This morning we boarded a small 1940 era passenger vessel out of Fort William for a 90 minute cruise of Loch Linnhe. At the start the skipper of this well narrated tour declared the day to be the finest he had seen in the last 5 years. We were believers.
From the start, photo opportunities were overwhelming!
Fort William stands on the shores of Loch Linnhe, a saltwater tidal sea that opens through a narrow passage to the Atlantic. While that passage presents hazards to ship navigation with its 35 foot average depth, 12 foot tide range, and resulting tidal currents, the Loch itself is over a mile wide and up to 600 feet deep. The waters have a yearly average temperature that is barely above freezing. For these reasons, Loch Linnhe hosts one of the world’s premier schools for deep water divers and operators of remotely controlled deep water submersible vehicles.
The yellow object amidships in the above picture is a deep sea submersible. Students learn to pilot and control the vessel, in coordination with deep sea divers, accomplishing complicated construction tasks. The work is extremely challenging as one wrong move by the operator not only risks the life of the diver, but catastrophic expense to a project. A trained operator earns the same salary as the diver, $70,000.00 a MONTH.
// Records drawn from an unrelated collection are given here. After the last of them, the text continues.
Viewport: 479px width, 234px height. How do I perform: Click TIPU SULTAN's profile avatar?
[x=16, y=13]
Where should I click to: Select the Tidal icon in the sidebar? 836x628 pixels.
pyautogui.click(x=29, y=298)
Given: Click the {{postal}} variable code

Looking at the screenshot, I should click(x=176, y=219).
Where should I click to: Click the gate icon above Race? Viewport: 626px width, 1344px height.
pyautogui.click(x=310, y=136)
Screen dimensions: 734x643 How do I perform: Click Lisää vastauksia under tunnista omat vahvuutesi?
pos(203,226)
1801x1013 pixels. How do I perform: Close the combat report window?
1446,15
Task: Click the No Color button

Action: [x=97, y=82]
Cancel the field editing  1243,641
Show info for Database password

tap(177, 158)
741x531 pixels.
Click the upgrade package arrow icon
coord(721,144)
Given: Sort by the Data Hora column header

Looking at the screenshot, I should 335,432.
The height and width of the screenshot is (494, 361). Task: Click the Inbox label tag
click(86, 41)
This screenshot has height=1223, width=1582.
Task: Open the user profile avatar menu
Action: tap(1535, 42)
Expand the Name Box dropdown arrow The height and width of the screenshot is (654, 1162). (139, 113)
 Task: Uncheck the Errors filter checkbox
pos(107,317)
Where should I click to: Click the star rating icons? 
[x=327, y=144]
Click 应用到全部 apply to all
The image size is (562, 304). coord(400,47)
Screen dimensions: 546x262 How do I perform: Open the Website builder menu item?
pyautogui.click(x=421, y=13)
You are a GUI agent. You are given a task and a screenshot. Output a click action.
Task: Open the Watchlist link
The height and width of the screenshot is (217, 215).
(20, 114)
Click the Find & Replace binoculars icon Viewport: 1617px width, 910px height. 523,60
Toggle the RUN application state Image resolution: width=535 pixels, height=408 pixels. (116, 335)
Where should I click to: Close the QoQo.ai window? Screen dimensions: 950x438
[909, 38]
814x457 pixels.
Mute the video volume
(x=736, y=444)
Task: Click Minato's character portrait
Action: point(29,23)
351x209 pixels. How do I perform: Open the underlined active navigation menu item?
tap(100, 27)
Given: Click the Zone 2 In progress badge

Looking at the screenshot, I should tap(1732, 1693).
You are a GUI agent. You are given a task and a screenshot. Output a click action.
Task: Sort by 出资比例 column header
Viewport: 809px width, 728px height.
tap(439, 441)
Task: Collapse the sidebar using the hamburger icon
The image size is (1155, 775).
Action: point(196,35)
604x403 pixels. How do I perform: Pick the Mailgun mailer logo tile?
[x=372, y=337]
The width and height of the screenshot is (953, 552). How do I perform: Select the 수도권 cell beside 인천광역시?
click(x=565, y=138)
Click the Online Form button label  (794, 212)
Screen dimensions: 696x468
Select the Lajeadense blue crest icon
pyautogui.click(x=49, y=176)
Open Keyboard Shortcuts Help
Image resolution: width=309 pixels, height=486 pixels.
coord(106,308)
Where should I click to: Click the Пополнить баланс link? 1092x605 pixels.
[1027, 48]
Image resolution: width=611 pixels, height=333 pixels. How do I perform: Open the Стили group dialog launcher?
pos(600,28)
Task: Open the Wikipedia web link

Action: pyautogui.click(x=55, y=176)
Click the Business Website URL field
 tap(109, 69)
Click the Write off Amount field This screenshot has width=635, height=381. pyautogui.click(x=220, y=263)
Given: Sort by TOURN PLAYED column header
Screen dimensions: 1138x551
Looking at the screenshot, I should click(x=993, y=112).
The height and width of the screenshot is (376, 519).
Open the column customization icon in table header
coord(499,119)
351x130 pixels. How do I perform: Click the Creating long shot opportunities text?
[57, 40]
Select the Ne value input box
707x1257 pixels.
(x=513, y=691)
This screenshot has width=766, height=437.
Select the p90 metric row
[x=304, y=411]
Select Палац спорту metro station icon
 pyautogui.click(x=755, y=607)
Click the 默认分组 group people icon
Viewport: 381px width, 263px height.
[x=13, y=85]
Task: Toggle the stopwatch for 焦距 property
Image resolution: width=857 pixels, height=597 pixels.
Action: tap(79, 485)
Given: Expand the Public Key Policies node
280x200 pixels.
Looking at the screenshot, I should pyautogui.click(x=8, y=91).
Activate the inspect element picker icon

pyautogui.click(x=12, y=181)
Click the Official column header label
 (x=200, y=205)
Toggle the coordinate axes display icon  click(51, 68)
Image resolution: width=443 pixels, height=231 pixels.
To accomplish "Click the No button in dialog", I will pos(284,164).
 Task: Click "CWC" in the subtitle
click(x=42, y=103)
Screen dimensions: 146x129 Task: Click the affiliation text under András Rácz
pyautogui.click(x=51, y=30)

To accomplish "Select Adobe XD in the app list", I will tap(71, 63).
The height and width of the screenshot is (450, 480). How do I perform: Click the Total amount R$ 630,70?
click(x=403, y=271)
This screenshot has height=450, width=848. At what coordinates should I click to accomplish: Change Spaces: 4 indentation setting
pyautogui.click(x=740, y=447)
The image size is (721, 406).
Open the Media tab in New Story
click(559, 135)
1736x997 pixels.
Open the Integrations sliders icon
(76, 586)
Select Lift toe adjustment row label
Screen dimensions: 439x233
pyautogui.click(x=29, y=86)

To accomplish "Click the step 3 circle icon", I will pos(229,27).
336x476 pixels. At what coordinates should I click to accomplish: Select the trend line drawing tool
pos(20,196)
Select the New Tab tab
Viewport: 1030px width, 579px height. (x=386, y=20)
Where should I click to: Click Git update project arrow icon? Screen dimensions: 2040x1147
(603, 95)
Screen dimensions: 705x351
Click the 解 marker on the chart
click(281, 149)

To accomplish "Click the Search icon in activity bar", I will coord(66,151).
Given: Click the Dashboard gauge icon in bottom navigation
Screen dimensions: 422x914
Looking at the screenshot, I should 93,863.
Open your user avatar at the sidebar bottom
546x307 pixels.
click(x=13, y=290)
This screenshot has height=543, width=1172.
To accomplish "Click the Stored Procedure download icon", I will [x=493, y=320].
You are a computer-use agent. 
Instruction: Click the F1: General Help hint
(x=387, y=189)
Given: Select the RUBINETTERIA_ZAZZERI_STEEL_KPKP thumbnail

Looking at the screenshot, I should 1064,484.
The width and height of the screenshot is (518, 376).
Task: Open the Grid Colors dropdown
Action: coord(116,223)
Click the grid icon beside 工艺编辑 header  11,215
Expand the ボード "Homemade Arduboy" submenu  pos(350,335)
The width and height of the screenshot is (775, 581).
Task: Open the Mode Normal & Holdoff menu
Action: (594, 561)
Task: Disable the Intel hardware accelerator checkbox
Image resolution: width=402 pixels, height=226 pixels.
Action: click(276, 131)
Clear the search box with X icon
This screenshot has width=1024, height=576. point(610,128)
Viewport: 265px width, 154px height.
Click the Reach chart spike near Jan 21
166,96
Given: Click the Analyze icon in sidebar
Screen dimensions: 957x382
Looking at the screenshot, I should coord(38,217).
The 4 round buoys in the above picture mark the training area for helium gas deep water divers. The students come to the school as highly skilled divers. This 3 week course, and its $25,000.00 tuition take these divers to the highest level of their profession. Students spend the first and last 5 days of the program pressurizing and then decompressing to and from the pressure of being 500 feet underwater. That is over 16 times sea level air pressure, and over 30 times the air pressure contained in the tires of most automobiles. At that pressure, ordinary air becomes so toxic that divers must breath a mixture of 98% helium and 2% oxygen. The first 5 days are necessary to acclimate to the mixture/pressure and then the last 5 days to return to the sea level environment. The other 11 days are spent living on the sea floor and operating out of a submersible habitat. The pay is great, the conditions not so much.
Our tour also took us by an active salmon farming operation. Salmon fry are raised under controlled conditions. At two years they are removed from the pens by sophisticated vacuum devices that do not harm the fish. They are then transported alive to the fish factories in nearby Mallaig where they are flash stunned, gutted, and smoked.
The following facility with its seven lines of supporting buoys is a mussel farm. Thousands of lines dangle to the depths below. Mussels naturally attach themselves to the lines and thrive without further intervention of the “farmer”. Every 2 years the operator returns to harvest 800,000 pounds of the delicacy from this “farm”! The owner of this farm is reported to be 21 years old.
The other sights we enjoyed included a rare view of Ben Nevis mountain nearly clear of clouds (see yesterday’s post),
A modernized crofters homestead,
“ordinary” seals basking in the rare sunshine,
and some of the most beautiful scenery of this entire journey.